Member of the Newfoundland House of Assembly for Placentia-St. Mary's
- In office 1861 – November 13, 1869 Serving with Richard McGrath (1861–1865) Ambrose Shea (1861–1869) Thomas O'Reilly (1865–1869)
- Preceded by: W. G. Flood
- Succeeded by: Charles Fox Bennett Robert Parsons Jr. Henry Renouf

Member of the Newfoundland House of Assembly for St. John's West
- In office November 7, 1859 – May 2, 1861 Serving with John Casey and Thomas S. Dwyer
- Preceded by: J. J. Gearin Ambrose Shea
- Succeeded by: Henry Renouf Thomas Talbot

Personal details
- Born: c. 1830 St.

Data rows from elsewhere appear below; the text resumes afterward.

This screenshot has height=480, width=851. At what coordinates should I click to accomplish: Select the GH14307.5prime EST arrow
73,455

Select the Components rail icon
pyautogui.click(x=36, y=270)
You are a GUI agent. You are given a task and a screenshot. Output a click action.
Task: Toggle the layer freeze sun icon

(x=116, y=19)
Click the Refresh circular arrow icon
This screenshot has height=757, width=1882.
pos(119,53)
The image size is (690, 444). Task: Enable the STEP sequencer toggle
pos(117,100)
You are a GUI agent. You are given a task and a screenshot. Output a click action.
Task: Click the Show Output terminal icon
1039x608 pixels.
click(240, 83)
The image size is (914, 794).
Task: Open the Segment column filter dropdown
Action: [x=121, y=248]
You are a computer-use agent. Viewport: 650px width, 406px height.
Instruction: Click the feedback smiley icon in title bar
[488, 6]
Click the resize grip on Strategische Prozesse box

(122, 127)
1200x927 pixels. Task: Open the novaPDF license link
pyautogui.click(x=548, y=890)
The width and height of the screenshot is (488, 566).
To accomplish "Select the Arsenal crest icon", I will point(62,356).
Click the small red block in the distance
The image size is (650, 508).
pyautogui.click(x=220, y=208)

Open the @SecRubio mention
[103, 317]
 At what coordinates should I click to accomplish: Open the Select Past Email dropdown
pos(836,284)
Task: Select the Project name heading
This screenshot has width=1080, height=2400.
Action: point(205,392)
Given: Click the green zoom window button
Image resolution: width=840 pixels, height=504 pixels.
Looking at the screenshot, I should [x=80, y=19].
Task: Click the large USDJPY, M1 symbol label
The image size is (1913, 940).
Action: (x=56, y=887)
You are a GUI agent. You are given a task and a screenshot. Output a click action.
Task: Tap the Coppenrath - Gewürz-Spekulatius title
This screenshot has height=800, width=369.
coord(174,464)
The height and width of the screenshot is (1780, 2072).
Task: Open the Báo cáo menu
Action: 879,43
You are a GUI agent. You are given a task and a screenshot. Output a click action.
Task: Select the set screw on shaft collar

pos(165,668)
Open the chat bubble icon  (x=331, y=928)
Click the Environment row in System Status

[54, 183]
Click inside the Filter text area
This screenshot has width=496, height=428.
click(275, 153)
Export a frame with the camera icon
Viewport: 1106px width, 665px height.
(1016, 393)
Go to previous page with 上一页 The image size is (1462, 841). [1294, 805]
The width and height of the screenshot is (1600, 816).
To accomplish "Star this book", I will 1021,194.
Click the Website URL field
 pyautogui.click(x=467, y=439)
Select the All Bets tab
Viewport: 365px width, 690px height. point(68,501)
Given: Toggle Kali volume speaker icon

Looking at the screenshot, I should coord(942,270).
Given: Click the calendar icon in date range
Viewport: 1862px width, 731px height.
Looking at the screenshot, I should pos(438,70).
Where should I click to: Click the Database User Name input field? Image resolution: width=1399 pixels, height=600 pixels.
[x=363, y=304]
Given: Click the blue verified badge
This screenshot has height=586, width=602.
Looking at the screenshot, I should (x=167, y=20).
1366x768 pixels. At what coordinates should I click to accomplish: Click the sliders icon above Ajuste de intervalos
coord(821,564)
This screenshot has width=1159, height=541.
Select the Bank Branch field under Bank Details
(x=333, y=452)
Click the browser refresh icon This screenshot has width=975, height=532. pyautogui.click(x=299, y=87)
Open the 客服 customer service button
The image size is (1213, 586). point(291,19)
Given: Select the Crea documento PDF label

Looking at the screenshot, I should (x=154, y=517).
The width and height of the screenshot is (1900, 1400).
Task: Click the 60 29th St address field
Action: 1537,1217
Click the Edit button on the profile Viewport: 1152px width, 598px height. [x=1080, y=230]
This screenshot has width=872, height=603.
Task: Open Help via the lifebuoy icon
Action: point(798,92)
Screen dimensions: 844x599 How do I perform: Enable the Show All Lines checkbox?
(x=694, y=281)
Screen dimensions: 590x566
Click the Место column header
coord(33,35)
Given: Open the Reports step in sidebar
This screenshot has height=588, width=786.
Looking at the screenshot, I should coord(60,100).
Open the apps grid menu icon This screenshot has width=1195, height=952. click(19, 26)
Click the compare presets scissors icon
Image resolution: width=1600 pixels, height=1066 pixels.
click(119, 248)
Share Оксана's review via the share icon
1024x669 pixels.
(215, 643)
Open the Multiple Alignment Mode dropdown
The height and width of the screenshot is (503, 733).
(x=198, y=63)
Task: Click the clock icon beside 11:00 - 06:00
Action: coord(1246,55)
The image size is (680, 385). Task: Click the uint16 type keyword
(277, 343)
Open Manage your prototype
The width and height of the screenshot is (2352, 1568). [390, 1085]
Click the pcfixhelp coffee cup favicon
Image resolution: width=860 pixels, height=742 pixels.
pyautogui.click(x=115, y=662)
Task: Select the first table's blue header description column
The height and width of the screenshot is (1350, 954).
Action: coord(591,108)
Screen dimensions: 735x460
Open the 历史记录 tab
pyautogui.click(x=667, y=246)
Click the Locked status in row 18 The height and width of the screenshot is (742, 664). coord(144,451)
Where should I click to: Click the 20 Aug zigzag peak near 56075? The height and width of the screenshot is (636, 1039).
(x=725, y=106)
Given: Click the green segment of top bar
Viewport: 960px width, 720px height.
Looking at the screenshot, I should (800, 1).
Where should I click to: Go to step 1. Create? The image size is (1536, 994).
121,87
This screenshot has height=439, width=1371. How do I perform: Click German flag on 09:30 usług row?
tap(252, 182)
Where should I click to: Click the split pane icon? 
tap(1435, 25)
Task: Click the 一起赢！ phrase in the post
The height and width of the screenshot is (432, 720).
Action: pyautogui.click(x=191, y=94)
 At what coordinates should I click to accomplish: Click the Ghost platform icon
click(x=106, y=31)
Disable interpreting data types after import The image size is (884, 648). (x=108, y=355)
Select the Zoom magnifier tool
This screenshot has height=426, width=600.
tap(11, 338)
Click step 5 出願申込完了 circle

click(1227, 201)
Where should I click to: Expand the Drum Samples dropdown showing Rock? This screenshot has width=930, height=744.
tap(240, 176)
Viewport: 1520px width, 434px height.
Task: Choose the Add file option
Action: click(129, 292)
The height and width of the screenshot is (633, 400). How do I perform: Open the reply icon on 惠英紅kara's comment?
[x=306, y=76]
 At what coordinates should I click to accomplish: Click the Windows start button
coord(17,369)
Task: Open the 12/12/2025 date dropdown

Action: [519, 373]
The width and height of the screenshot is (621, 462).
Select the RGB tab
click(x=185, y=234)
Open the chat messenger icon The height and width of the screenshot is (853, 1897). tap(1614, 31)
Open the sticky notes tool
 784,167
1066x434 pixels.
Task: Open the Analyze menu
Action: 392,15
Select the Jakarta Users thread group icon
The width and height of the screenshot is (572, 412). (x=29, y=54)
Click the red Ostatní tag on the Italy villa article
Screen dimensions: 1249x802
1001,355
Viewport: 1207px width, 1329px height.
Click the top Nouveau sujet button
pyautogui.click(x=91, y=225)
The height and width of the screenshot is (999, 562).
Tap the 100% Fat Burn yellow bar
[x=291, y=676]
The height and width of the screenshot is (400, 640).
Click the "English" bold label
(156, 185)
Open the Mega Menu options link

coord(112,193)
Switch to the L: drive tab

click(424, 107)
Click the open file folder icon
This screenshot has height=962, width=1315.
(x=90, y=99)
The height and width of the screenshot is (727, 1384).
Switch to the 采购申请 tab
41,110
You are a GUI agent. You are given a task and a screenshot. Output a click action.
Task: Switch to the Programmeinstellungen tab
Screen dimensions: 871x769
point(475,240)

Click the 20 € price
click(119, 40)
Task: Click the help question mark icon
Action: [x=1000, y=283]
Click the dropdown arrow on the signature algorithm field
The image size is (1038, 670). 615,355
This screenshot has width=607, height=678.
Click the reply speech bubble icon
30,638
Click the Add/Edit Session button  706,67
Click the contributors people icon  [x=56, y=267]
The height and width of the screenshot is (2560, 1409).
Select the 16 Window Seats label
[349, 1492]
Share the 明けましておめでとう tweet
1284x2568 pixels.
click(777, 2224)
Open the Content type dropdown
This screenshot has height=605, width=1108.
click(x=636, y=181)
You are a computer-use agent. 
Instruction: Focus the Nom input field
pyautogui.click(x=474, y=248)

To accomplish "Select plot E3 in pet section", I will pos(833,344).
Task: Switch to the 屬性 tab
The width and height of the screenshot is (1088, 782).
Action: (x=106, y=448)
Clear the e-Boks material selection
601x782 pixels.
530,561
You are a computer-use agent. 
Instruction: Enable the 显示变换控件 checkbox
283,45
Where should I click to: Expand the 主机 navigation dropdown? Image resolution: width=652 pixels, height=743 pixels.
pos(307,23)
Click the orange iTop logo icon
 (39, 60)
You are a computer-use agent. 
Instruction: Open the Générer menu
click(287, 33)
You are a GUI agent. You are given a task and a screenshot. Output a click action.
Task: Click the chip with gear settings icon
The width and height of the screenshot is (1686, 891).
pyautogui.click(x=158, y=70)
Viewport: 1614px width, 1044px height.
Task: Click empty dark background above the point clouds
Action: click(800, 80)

John's, Newfoundland Colony
- Died: November 4, 1887 (aged 56–57) Brooklyn, New York City, New York, U.S.
- Party: Liberal (1861–1865) Conservative (1865–1869)
- Occupation: Tavern owner

= Pierce M. Barron =

Newfoundland politician (1830–1887)

Pierce M. Barron (c. 1830 - November 4, 1887) was a tavern owner and political figure in Newfoundland. He represented St. John's West from 1859 to 1861 and Placentia and St. Mary's from 1861 to 1869 in the Newfoundland and Labrador House of Assembly as a Liberal.

He was born in St. John's. He owned a tavern in St. John's. He was defeated when he ran for reelection in 1869 as a Conservative. After he retired from politics, Barron was a customs officer at St. John's. He died in Brooklyn, New York in 1887.